## Problem
Could you restate every line of the data word for word?

** Given data follows **

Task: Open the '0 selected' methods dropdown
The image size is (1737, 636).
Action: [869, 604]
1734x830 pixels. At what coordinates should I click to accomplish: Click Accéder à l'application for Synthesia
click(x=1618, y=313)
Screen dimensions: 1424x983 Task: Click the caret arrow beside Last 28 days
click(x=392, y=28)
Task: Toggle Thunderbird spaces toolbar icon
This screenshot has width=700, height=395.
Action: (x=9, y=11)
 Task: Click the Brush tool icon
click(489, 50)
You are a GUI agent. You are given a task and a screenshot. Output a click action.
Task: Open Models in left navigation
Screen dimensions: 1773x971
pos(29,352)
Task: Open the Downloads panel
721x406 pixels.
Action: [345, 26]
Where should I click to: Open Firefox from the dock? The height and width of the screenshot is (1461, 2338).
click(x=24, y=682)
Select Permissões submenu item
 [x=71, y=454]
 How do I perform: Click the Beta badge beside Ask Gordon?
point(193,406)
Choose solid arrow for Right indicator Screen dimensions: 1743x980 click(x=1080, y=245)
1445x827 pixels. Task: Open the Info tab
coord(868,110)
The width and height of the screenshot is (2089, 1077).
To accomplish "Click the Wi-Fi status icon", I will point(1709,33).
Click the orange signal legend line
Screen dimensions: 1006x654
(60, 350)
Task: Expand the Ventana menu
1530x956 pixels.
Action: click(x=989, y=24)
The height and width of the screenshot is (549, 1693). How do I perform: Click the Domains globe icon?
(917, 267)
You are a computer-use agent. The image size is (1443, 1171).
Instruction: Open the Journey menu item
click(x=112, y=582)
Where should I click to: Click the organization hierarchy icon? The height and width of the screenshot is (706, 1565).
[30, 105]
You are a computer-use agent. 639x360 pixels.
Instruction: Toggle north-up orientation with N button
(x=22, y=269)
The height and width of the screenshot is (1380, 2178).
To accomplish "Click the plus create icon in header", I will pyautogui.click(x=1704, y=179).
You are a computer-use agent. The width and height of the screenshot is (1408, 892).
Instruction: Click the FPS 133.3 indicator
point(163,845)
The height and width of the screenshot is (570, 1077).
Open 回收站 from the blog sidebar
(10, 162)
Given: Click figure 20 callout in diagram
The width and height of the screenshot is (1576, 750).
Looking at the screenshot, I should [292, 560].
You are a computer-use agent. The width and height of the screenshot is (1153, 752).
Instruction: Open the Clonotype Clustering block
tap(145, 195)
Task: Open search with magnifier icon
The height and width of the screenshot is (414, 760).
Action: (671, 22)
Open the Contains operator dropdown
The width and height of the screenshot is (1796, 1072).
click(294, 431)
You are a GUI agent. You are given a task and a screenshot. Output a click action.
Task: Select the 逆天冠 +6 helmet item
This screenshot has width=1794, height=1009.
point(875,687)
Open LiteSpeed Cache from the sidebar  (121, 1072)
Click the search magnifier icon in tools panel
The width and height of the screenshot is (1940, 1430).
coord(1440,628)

** End of Given data **

## Response below
Task: Open the '0 selected' methods dropdown
The image size is (1737, 636).
Action: [869, 604]
1734x830 pixels. At what coordinates should I click to accomplish: Click Accéder à l'application for Synthesia
click(x=1618, y=313)
Screen dimensions: 1424x983 Task: Click the caret arrow beside Last 28 days
click(x=392, y=28)
Task: Toggle Thunderbird spaces toolbar icon
This screenshot has width=700, height=395.
Action: (x=9, y=11)
 Task: Click the Brush tool icon
click(489, 50)
You are a GUI agent. You are given a task and a screenshot. Output a click action.
Task: Open Models in left navigation
Screen dimensions: 1773x971
pos(29,352)
Task: Open the Downloads panel
721x406 pixels.
Action: [345, 26]
Where should I click to: Open Firefox from the dock? The height and width of the screenshot is (1461, 2338).
click(x=24, y=682)
Select Permissões submenu item
 [x=71, y=454]
 How do I perform: Click the Beta badge beside Ask Gordon?
point(193,406)
Choose solid arrow for Right indicator Screen dimensions: 1743x980 click(x=1080, y=245)
1445x827 pixels. Task: Open the Info tab
coord(868,110)
The width and height of the screenshot is (2089, 1077).
To accomplish "Click the Wi-Fi status icon", I will point(1709,33).
Click the orange signal legend line
Screen dimensions: 1006x654
(60, 350)
Task: Expand the Ventana menu
1530x956 pixels.
Action: click(x=989, y=24)
The height and width of the screenshot is (549, 1693). How do I perform: Click the Domains globe icon?
(917, 267)
You are a computer-use agent. The image size is (1443, 1171).
Instruction: Open the Journey menu item
click(x=112, y=582)
Where should I click to: Click the organization hierarchy icon? The height and width of the screenshot is (706, 1565).
[30, 105]
You are a computer-use agent. 639x360 pixels.
Instruction: Toggle north-up orientation with N button
(x=22, y=269)
The height and width of the screenshot is (1380, 2178).
To accomplish "Click the plus create icon in header", I will pyautogui.click(x=1704, y=179).
You are a computer-use agent. The width and height of the screenshot is (1408, 892).
Instruction: Click the FPS 133.3 indicator
point(163,845)
The height and width of the screenshot is (570, 1077).
Open 回收站 from the blog sidebar
(10, 162)
Given: Click figure 20 callout in diagram
The width and height of the screenshot is (1576, 750).
Looking at the screenshot, I should [292, 560].
You are a computer-use agent. The width and height of the screenshot is (1153, 752).
Instruction: Open the Clonotype Clustering block
tap(145, 195)
Task: Open search with magnifier icon
The height and width of the screenshot is (414, 760).
Action: (671, 22)
Open the Contains operator dropdown
The width and height of the screenshot is (1796, 1072).
click(294, 431)
You are a GUI agent. You are given a task and a screenshot. Output a click action.
Task: Select the 逆天冠 +6 helmet item
This screenshot has width=1794, height=1009.
point(875,687)
Open LiteSpeed Cache from the sidebar  (121, 1072)
Click the search magnifier icon in tools panel
The width and height of the screenshot is (1940, 1430).
coord(1440,628)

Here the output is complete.